[Collected data]
• • • • •

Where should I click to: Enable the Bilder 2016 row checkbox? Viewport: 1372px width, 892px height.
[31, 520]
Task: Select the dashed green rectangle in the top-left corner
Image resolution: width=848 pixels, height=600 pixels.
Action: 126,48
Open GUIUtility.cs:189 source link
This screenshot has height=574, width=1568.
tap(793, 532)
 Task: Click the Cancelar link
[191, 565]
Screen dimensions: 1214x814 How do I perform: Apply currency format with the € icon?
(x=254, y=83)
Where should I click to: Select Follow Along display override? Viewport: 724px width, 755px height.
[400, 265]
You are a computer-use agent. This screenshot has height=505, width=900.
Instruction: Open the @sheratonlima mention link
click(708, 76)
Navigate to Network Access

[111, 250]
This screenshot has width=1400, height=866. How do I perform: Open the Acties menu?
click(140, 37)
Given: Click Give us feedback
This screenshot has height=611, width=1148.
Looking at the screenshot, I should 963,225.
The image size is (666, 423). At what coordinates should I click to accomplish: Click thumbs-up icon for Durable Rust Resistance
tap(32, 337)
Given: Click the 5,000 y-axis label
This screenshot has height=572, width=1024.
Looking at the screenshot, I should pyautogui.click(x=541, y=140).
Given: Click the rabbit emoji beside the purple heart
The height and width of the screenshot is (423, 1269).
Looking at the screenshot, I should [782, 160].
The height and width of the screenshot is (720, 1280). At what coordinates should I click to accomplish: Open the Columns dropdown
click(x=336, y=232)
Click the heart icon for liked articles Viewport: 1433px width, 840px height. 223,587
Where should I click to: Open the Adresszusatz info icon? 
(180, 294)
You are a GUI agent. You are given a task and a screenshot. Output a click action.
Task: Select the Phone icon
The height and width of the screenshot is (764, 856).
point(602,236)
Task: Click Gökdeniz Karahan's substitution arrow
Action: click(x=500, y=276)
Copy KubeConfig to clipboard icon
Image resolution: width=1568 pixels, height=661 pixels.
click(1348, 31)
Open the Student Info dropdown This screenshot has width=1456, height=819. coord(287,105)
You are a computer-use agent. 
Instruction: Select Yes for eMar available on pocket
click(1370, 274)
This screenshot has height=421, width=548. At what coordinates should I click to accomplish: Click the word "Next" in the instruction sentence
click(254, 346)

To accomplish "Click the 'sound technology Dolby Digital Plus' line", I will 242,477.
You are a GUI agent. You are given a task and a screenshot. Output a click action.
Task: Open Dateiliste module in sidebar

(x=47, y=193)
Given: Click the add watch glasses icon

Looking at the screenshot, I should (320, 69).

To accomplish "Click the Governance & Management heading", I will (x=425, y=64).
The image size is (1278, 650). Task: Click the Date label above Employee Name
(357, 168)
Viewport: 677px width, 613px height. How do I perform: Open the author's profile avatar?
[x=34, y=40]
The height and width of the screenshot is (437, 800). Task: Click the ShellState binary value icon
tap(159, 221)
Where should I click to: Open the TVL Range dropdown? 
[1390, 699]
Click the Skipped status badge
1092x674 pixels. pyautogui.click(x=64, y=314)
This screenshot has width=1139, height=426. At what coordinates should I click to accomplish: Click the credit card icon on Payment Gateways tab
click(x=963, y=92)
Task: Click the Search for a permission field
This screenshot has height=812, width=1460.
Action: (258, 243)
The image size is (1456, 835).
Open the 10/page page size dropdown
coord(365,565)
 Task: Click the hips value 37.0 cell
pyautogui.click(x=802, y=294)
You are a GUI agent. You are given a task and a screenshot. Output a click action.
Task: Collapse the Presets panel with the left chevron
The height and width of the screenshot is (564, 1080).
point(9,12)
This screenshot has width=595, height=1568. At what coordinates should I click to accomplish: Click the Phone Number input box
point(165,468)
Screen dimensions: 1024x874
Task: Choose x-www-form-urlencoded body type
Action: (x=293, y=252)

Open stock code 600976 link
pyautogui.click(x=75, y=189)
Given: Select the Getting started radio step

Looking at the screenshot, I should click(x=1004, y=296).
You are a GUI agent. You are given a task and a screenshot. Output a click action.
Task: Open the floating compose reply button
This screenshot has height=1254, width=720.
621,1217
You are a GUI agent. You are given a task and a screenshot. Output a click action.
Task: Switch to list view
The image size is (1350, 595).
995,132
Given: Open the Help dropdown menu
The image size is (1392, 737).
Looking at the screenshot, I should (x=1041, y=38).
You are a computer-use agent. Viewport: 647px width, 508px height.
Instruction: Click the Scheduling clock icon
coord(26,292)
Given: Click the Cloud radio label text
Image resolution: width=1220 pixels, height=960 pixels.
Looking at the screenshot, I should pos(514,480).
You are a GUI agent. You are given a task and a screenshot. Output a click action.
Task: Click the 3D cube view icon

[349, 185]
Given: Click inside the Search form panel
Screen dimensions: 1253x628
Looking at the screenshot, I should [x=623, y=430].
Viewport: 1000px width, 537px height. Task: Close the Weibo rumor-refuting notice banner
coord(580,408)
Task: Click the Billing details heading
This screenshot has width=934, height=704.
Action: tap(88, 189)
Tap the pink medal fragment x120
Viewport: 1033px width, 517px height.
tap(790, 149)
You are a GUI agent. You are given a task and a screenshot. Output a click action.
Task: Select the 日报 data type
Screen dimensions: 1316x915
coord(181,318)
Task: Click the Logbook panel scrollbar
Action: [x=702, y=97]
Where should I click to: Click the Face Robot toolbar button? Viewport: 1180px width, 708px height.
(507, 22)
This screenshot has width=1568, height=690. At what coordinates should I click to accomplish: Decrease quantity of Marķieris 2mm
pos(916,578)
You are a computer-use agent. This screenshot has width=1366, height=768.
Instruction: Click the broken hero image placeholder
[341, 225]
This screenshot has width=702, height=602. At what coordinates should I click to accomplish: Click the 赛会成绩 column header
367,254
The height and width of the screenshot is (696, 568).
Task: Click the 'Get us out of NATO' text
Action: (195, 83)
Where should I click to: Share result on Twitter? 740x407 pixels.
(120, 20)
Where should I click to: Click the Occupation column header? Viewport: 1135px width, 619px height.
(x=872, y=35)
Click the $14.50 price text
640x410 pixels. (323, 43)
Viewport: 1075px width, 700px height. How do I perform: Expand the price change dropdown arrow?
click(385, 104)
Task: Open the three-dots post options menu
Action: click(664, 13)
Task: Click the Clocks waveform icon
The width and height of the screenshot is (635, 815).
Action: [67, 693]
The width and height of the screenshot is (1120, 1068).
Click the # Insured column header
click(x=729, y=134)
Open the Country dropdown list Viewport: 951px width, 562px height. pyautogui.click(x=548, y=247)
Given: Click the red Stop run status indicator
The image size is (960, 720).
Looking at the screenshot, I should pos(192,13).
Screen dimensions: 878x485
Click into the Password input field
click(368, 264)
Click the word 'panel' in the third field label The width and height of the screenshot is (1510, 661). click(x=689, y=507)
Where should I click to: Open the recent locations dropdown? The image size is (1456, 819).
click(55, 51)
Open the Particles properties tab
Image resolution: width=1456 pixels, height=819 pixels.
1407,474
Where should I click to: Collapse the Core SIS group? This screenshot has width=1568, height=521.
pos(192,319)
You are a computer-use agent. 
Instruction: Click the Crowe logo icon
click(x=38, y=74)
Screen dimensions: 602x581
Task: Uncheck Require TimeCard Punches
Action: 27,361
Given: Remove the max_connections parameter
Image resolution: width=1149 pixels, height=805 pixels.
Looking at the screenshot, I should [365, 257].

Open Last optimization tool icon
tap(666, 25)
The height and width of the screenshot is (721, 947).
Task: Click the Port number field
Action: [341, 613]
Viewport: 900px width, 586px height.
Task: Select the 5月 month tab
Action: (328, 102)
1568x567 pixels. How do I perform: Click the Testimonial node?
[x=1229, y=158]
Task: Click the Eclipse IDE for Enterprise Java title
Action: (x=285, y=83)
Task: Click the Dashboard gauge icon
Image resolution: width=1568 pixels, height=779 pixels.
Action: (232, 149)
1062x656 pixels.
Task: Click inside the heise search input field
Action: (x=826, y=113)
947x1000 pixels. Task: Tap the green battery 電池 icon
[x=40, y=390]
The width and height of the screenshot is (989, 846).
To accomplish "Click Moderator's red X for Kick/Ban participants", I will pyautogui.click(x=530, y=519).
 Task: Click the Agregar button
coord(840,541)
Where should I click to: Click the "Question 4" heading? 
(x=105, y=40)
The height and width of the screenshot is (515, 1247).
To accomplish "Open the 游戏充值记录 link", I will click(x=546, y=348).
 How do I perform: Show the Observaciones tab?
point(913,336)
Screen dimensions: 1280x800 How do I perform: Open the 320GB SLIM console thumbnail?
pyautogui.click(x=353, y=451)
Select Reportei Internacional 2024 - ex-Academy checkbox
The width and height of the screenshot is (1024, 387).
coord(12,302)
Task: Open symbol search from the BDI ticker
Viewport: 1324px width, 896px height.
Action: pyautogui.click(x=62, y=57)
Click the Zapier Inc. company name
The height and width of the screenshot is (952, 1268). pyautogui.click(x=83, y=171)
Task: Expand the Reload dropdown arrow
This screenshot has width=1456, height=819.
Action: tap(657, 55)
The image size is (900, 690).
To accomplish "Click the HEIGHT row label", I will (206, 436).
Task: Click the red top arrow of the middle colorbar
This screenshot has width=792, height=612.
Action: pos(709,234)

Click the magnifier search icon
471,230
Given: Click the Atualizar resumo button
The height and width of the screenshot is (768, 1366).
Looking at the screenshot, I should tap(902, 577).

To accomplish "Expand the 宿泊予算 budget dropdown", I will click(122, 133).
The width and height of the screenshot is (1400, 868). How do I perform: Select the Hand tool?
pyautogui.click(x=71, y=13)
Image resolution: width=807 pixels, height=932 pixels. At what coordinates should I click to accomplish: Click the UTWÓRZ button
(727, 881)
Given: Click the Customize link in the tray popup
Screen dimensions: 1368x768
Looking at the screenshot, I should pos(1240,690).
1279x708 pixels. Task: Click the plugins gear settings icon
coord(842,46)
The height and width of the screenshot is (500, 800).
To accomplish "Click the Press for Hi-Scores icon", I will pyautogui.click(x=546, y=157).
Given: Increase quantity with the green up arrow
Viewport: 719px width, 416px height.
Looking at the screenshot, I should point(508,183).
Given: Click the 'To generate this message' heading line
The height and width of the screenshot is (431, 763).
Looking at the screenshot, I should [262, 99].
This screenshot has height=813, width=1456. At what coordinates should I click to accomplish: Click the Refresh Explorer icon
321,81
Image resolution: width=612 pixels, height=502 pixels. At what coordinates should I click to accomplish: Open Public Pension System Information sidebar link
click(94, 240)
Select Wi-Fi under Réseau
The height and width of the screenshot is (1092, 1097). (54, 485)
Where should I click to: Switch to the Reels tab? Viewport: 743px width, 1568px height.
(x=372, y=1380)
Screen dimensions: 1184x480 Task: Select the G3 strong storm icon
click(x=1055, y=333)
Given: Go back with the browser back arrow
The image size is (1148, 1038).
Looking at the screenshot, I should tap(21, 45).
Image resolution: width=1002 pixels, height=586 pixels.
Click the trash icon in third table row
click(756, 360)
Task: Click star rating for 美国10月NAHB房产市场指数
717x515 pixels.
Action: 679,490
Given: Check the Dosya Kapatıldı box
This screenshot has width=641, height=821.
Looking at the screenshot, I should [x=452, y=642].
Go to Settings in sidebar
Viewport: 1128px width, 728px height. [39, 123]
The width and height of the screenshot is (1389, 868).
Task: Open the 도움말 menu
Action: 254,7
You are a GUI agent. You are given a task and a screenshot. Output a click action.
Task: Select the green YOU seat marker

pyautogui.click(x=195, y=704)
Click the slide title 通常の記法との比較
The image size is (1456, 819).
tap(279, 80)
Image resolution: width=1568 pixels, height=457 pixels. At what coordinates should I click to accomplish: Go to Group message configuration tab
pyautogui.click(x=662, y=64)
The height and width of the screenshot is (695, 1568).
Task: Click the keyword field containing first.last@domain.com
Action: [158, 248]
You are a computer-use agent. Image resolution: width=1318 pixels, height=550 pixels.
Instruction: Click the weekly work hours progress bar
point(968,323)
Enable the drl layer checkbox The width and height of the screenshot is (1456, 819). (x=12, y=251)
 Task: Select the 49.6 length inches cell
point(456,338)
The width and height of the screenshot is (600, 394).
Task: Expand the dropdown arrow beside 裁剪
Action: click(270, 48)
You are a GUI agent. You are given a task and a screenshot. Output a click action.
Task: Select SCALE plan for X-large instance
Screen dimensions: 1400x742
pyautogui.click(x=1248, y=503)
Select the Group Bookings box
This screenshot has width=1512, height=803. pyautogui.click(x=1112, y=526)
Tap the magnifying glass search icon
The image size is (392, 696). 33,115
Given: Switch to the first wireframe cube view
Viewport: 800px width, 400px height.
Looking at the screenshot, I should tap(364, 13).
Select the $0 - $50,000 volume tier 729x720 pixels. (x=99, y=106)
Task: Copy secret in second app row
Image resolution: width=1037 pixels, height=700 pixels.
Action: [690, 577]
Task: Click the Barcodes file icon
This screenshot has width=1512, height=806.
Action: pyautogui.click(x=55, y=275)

• • • • •

| What is required |
Transfer everything from the line containing "Task: Click the hips value 37.0 cell" down to the line containing "point(9,12)" into your response, requests included, and add -94 to every coordinate in the answers.

| Answer to the problem |
 Task: Click the hips value 37.0 cell
pyautogui.click(x=708, y=200)
You are a GUI agent. You are given a task and a screenshot. Output a click action.
Task: Collapse the Presets panel with the left chevron
The height and width of the screenshot is (564, 1080).
point(-85,-82)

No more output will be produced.